About a third of the organization’s funding comes from the federal government, and the other two-thirds comes from state and local governments and charities. There is a lot of volunteer labor.
Hollander says the money spent on keeping people at home is a national bargain: It keeps them out of expensive nursing homes, hospitals and other pricey warehousing.
You do not have to plunge into the statistics about aging – but Pennsylvania alone has over 2 million seniors, according to the Bipartisan Policy Center. Instead, just go to any rundown area of any town or city and you can see them asking grocery store employees about the price of everything, pulling wads of coupons out of their wallets before they hand over their money at the checkout, and struggling to carry their purchases.
My town in Rhode Island has an area called Arctic, which is home to a lot of old people. Their needs are palpable. I see them on the streets, in the drugstores and the grocery store. Some are bent over, nearly double. Others can walk only with canes and walkers. They stand in the cold without shelter, as they will this week, waiting for a bus that comes infrequently. Shopping is a burden without a car, and taxis are expensive. So my neighbors do things the hard way, the only way.
My neighbors are not derelicts.

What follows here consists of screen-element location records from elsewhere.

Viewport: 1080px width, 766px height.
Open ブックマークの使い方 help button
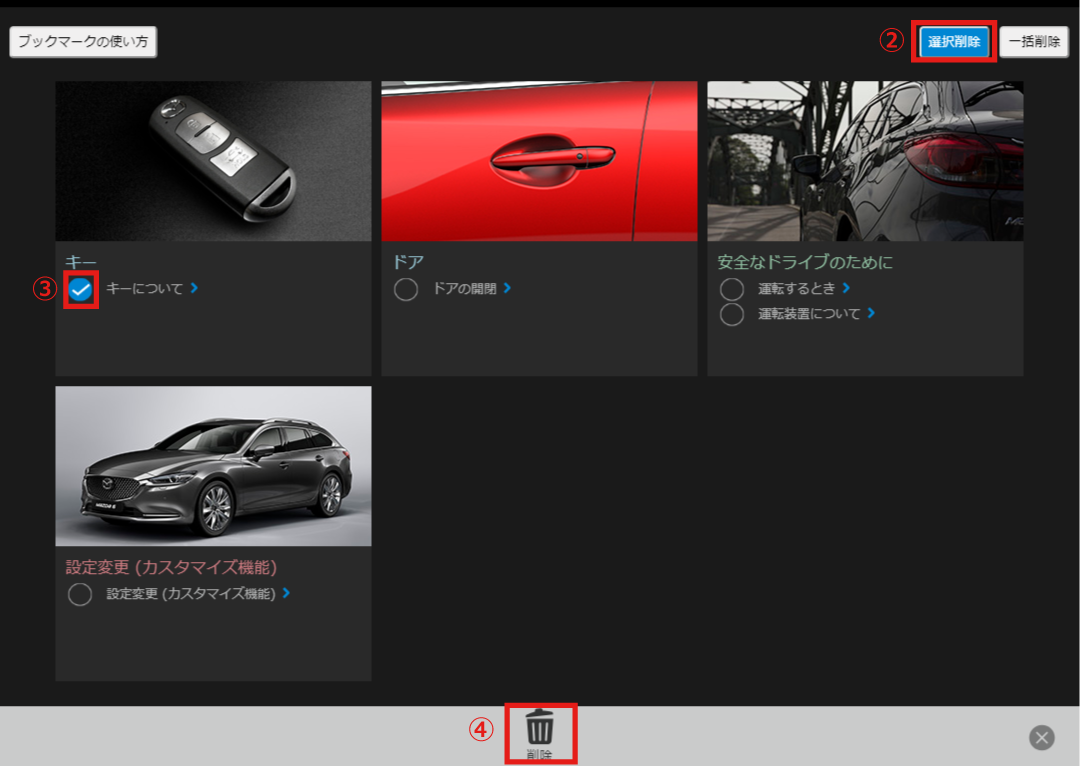click(83, 42)
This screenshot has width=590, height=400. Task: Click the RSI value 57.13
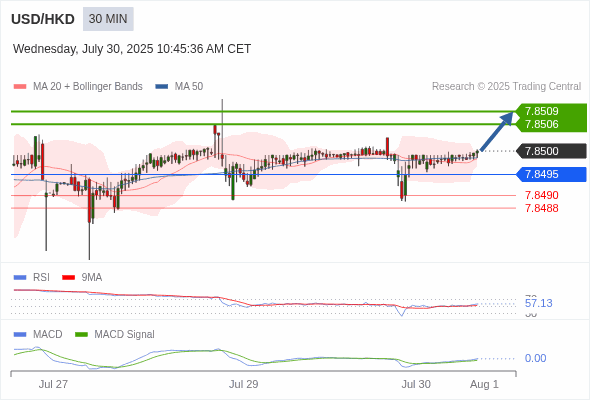(538, 303)
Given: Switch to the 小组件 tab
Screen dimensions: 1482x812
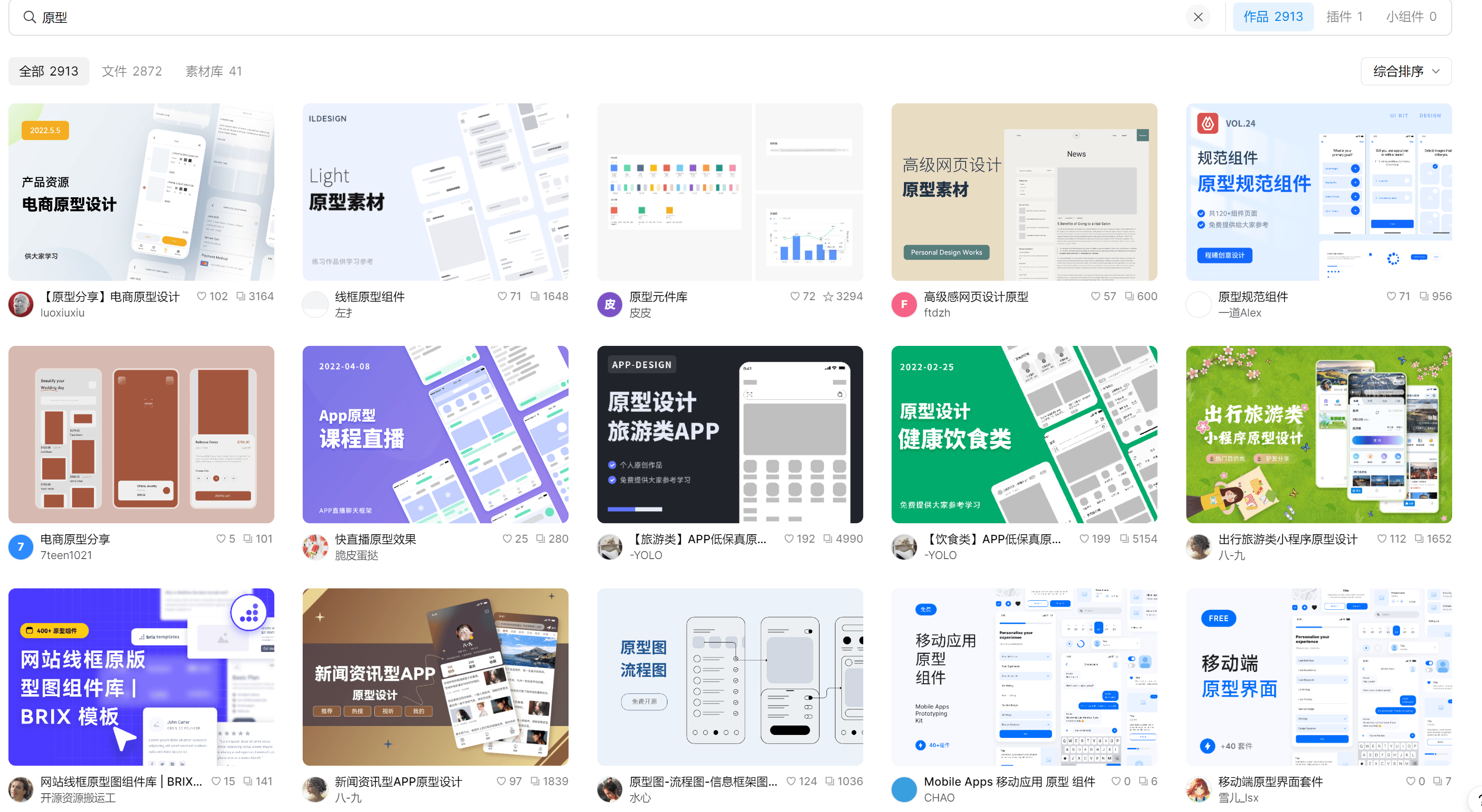Looking at the screenshot, I should [x=1410, y=17].
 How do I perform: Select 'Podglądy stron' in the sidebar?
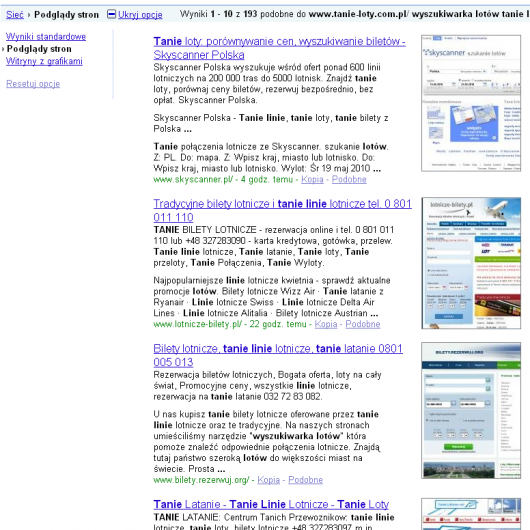pyautogui.click(x=39, y=49)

They have worked all their lives, many not in pensionable jobs. They live on Social Security and balance their spending between shelter, food, medicines, utilities and clothing. For them, and many millions of aged Americans, it is about staying alive.
There are studies and committees on the aging; the White House talks about it, Congress ruminates and appropriates a sliver of money. But the horrible truth is millions of old people, probably already undernourished and sick, choose daily between food and heat, food and medicine, food and rent or even clothes.
Retirement communities, assisted living centers, sunshine enclaves in Arizona, Florida and Nevada, are only part of the story of aging. Mostly age comes stealthily, creeping up on people in the communities where they have put down their roots.
I look at poor, old people everywhere and wonder what they were like when young; when they were full of love and joy and hope. I wonder how they make it now, staving off starving or freezing, or living with aching loneliness.
It is worth thinking about this when politicians attack “entitlements” and imply that those in need are there by choice.
The well-off avert their eyes and blame the old for not being better with money in their youth. Unfortunately, many never made enough money to save.
These winter days, as the snow piles up in much of America, fewer people will get that sustaining knock on the door.